Parmi les races ovines à viande élevées en Tunisie, il en existe une bien particulière : la Noire de Thibar. Elle se distingue de la Barbarine (à grosse queue), la Gharbi (à queue fine) ou de la D’mane, présente également en Algérie et au Maroc. Des éleveurs tunisiens se sont saisis de cette race adaptée à leur environnement pour se positionner comme des acteurs incontournables de la filière.
Sélectionnée initialement par les Pères Blancs dans leur domaine de Thibar, au nord-ouest de la Tunisie, la Race Noire de Thibar est issue de croisements entre la Gharbi algérienne et le Mérinos noir d’Arles. Cette race de mouton possède de nombreux atouts : viande moins grasse, sa qualité gustative est avérée, et la qualité de sa laine fait l’unanimité. Sa couleur noire a été recherchée afin de lutter contre la photosensibilisation à laquelle sont sujettes les races locales de couleur claire ; particulièrement à la suite de la consommation du millepertuis.

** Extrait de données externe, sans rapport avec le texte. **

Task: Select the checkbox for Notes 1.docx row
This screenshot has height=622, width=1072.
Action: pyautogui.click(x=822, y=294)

Afin de maintenir et améliorer la Race Noire de Thibar, des éleveurs regroupés au sein du groupement de développement agricole des éleveurs de brebis du nord (GDAEBN) ont d’abord pris l’initiative de créer un « centre d’élèves béliers » dans la ferme d’un de leur membre : issus des meilleurs élevages et sélectionnés, ces jeunes reproducteurs sont destinés à un échange annuel entre les éleveurs membres du GDA, évitant ainsi la consanguinité.
Pour aller plus loin dans l’amélioration des performances de la race et la lutte contre les risques sanitaires – le changement climatique pouvant favoriser de nouvelles épizooties – le GDAEBN est aussi à l’initiative d’un partenariat avec le laboratoire des ressources génétiques animales de l’Institut Agronomique de Tunis (Inat) et l’Office de l’élevage et des pâturages (OEP), organisme étatique et principal acteur du secteur dans le pays. Souhaitant se positionner comme le moteur du schéma de sélection de la Race Noire de Thibar, le GDAEBN entend mettre en avant les réelles attentes des producteurs tant sur le plan technique qu’économique.

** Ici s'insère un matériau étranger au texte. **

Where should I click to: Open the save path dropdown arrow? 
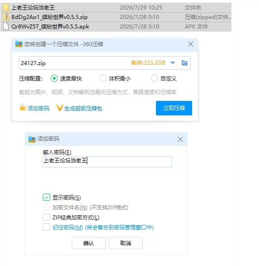coord(173,63)
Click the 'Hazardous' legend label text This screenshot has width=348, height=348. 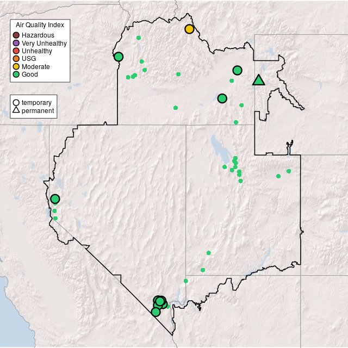point(38,35)
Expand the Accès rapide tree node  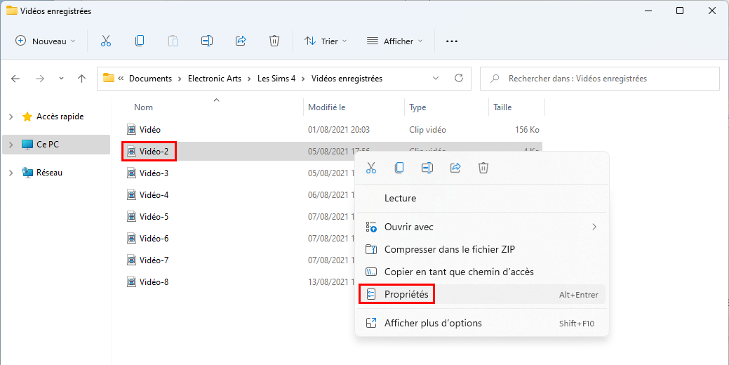pyautogui.click(x=11, y=117)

Il s’agit d’une démarche très originale en Tunisie où, jusque là, la profession ne faisait que subir les choix de l’administration d’une part, et ceux du secteur commercial d’autre part.
Rares sont les productions agricoles de par le monde pour lesquelles la génétique n’a pas été captée par des sociétés privées, souvent multinationales, comme celles des semences végétales ou des bovins laitiers. A l’inverse, la volonté affichée du GDAEBN est de permettre aux éleveurs tunisiens de garder la main sur la génétique de leur race ovine phare, la Noire de Thibar.